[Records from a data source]
****

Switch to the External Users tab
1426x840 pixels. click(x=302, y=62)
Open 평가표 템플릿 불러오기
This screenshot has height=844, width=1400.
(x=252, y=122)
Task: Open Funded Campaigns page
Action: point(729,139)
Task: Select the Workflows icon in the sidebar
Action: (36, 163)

****

ASSIGNMENT:
Please write the entries out again exactly as they stand.

SOLUTION FOR THIS PROBLEM:
Switch to the External Users tab
1426x840 pixels. click(x=302, y=62)
Open 평가표 템플릿 불러오기
This screenshot has height=844, width=1400.
(x=252, y=122)
Task: Open Funded Campaigns page
Action: point(729,139)
Task: Select the Workflows icon in the sidebar
Action: (36, 163)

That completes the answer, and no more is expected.